**SECCIÓN DEL DOCUMENTO**.
···

El dolor de los demás, MA Hernández, p. 161
Me reconocí en esas páginas. Su
lectura me condujo directamente hacia los años en que la religión también había
sido para mí el nodo central en torno al que giraba la vida. Hace ya bastante
tiempo que logré distanciarme, pero no puedo entender mi infancia y mi
adolescencia sin la presencia constante de la Iglesia. Como Carrere, hubo un
tiempo en que la religión fue el eje de mi existencia.
Sin embargo, a diferencia de él,
yo nunca tuve fe ni fui un devoto. Al menos no con la intensidad que él
describe en su libro. Para mí todo aquello no era más que una rutina, una
inercia de la que no sabía muy bien cómo escapar. Los años de monaguillo, la
misa semanal, las confesiones, las lecturas de los domingos, los viacrucis, las
catequesis, las reuniones con el párroco, las visitas al convento ... Nunca llegué
a creérmelo del todo. ¿Por qué lo hacía, entonces? Me lo he preguntado muchas
veces y creo que al final he logrado dar con una respuesta. Lo hacía por lo
mismo que he hecho muchas cosas en esta vida: por compromiso. Por una especie
de deber adquirido del que no sabía cómo salir. Porque se suponía que eso era
lo que me correspondía hacer en ese momento y no tenía el coraje de negarme. Por
no decepcionar a mi madre o a mi hermano. Porque era más fácil seguir
haciéndolo que decir que no. Por eso fui monaguillo hasta los catorce años y
acudí a misa todas las semanas hasta pasados los veinticinco, por eso hice la
confirmación y me casé por la Iglesia, y por eso aún siento cierta culpabilidad
cuando oigo las campanas sonar los domingos por la mañana y me quedo durmiendo en
la cama. Porque la Iglesia está dentro de mí. La Iglesia y todo lo que
representa. La culpa, el pecado, los prejuicios. También algunas cosas buenas.
La caridad, la responsabilidad, el sacrificio, la piedad. Supongo que uno nunca
deja de ser cristiano, aunque deje de creer, o incluso aunque nunca haya sido
devoto. La Iglesia camina sobre nosotros y da forma a nuestra subjetividad. Se
queda ahí para siempre, como un virus residente.

···

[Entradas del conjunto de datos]
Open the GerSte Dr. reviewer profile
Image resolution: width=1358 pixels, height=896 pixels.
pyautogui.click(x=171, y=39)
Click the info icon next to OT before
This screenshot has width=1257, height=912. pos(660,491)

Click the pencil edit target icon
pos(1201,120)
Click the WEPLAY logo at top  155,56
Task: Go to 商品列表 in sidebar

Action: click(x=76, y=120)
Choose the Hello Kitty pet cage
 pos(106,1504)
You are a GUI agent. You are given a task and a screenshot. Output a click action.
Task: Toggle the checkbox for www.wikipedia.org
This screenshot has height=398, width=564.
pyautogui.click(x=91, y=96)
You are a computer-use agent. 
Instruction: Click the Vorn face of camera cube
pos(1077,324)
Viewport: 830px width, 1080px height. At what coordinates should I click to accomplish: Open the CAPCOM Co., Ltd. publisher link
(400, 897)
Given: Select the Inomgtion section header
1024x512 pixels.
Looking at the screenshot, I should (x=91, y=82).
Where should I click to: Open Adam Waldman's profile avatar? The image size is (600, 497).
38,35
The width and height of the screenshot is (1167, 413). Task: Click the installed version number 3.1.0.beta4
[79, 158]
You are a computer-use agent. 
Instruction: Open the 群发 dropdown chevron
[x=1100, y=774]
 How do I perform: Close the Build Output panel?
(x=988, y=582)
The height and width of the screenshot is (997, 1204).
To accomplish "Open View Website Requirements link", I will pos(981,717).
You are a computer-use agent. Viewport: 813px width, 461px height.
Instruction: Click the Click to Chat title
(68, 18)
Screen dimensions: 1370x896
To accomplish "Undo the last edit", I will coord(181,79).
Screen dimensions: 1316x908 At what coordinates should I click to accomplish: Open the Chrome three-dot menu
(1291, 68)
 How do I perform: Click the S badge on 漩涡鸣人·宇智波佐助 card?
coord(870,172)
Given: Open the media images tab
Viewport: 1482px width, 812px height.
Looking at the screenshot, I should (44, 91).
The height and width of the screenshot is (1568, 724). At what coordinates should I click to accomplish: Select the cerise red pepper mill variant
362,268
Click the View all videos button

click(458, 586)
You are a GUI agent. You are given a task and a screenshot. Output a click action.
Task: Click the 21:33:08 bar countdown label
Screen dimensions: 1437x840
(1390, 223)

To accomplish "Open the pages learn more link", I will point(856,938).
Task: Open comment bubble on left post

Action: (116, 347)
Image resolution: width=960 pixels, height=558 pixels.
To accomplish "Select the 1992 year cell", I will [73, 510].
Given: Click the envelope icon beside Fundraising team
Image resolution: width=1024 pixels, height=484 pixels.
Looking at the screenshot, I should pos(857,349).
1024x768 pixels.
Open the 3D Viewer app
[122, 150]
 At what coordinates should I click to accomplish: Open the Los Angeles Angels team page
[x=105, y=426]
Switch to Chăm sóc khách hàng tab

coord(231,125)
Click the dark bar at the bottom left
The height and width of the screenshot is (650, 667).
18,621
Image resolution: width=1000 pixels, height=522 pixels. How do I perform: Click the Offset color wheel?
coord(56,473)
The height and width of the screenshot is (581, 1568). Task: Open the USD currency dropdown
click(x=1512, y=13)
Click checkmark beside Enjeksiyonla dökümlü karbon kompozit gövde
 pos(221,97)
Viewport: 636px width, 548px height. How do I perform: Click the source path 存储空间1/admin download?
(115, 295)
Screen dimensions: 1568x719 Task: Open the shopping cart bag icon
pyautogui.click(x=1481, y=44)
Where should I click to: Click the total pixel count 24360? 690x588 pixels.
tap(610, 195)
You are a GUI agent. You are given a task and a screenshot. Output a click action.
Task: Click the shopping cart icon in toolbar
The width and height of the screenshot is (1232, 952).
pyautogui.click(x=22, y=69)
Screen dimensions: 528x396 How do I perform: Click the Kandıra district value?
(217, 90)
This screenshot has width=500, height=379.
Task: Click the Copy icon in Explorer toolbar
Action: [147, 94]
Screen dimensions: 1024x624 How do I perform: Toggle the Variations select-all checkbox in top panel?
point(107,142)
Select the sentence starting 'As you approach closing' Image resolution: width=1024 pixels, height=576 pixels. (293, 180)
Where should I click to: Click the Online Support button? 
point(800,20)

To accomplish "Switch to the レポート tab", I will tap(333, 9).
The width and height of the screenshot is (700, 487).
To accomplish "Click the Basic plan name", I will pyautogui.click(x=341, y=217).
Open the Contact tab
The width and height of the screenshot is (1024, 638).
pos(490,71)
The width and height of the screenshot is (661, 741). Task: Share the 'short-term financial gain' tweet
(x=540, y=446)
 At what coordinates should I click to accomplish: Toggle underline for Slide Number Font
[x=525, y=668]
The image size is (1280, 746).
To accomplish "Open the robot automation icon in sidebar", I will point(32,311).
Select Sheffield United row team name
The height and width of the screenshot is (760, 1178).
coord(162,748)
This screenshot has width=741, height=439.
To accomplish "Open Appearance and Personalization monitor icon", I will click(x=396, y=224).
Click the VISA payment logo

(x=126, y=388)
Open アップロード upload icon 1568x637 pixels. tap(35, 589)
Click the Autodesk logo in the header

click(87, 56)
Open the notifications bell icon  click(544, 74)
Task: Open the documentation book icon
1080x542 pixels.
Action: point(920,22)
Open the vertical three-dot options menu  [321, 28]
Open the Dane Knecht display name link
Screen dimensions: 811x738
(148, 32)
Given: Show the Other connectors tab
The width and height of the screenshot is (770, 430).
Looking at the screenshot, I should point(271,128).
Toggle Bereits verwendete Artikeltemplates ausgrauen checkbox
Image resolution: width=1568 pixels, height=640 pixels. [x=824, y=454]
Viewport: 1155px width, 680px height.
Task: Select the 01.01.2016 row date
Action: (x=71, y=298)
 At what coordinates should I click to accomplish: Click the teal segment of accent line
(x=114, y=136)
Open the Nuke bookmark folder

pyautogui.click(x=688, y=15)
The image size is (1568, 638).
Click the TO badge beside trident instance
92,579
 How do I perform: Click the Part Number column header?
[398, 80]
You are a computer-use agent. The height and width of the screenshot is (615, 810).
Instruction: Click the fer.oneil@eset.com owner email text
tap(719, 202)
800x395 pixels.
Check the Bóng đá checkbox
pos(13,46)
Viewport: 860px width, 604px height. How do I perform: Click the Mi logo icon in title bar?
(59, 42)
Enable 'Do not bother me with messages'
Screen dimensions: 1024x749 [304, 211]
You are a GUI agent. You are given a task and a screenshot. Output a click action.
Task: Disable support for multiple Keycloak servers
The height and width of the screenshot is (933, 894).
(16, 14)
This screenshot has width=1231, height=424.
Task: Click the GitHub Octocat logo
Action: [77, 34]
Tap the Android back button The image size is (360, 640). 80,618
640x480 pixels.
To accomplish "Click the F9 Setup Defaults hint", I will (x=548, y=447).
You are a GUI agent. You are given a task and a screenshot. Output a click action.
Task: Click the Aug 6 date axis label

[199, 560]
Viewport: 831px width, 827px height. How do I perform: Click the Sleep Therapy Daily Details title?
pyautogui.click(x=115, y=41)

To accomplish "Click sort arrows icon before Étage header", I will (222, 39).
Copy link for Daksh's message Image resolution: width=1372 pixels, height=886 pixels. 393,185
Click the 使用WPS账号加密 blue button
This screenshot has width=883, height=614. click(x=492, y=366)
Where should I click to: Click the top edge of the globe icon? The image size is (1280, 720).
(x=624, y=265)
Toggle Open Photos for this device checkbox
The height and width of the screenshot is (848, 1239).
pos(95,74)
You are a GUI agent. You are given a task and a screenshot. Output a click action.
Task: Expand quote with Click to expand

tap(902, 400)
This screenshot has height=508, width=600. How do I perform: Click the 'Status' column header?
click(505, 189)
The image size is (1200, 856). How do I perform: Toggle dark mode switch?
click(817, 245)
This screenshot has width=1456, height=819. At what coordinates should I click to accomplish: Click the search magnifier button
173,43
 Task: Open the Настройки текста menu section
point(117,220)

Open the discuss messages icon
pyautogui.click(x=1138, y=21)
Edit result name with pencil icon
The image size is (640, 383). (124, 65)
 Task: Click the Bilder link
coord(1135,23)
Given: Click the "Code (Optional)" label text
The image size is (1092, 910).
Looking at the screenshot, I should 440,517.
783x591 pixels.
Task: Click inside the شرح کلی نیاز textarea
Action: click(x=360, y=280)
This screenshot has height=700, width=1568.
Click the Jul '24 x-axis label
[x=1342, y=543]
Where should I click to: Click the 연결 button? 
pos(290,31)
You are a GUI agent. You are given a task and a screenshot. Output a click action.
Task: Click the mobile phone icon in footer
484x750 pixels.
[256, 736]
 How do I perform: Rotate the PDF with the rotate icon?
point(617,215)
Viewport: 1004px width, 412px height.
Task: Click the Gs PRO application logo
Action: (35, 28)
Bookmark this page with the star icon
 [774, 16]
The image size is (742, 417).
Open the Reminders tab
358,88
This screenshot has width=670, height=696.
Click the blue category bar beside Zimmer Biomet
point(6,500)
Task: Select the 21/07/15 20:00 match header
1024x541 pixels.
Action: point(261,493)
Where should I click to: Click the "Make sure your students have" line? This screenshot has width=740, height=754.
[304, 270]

···

**ENUNCIADO**.
Responda según el fragmento:
1. ¿Con quién se compara quien narra al decir que la religión fue el eje de su existencia?
2. ¿Hasta qué edad fue monaguillo quien narra?
3. ¿A qué se compara la Iglesia en la última frase?

**EJERCICIO RESUELTO**.
1. Con Carrere.
2. Hasta los catorce años.
3. A un virus residente.